## [Supplied passage]
——————

Market Street Crochet: handcrafted knitwear brought to you by Appalachia and my two hands!

I grew up in a tiny town settled on Antietam National Battlefield in western Maryland. I spent most of my summers hanging out with my grandmother learning how to make all sorts of things from scratch. I learned how to make noodles and how to can tomatoes. I learned how to make jam and wine and all the things that 9-year-olds aren't usually interested in. I liked the process and the satisfaction of making things with my own hands. My grandmother was always making things and often giving them away. We delivered those jars of jam to neighbors or elderly folks who couldn't get out of the house. I liked that what I made could be considered a gift. I liked the pride I felt passing my work on to another person.

When my grandmother taught me to crochet, I remember messing up my stitches and accidentally making a circle which then turned into a little basket. Instead of getting frustrated at not having a nice straight line of stitches, I just went with it. I liked the basket. I liked that I just let the yarn do its thing and it ended up being something sort of cool (to my 10-year-old self) and functional. I mean, who can't use another basket?

Not much has changed. I still like letting the yarn and the stitches do their thing just to see the finished product. I love taking something so small like a ball of yarn and transforming it into something functional that provides warmth and protection. Isn't it so cool?

——————

## [Dataset extract]
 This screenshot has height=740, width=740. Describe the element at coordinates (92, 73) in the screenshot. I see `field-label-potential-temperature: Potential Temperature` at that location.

——————

## [Work instructions]
1. Answer these from the crochet text:
(a) In what kind of place did the narrator grow up?
(b) What did the narrator's mistaken crochet stitches first form, and what did that become?
(c) What does the narrator love turning a ball of yarn into?
2. Copy out the part of the crochet text that opens with the words containing "When my grandmother" and closes with "use another basket?", substituting "bowl" for "basket" throughout.

## [Answers provided]
1.
(a) A tiny town on Antietam National Battlefield in western Maryland.
(b) A circle, which then turned into a little basket.
(c) Something functional that provides warmth and protection.

2.
When my grandmother taught me to crochet, I remember messing up my stitches and accidentally making a circle which then turned into a little bowl. Instead of getting frustrated at not having a nice straight line of stitches, I just went with it. I liked the bowl. I liked that I just let the yarn do its thing and it ended up being something sort of cool (to my 10-year-old self) and functional. I mean, who can't use another bowl?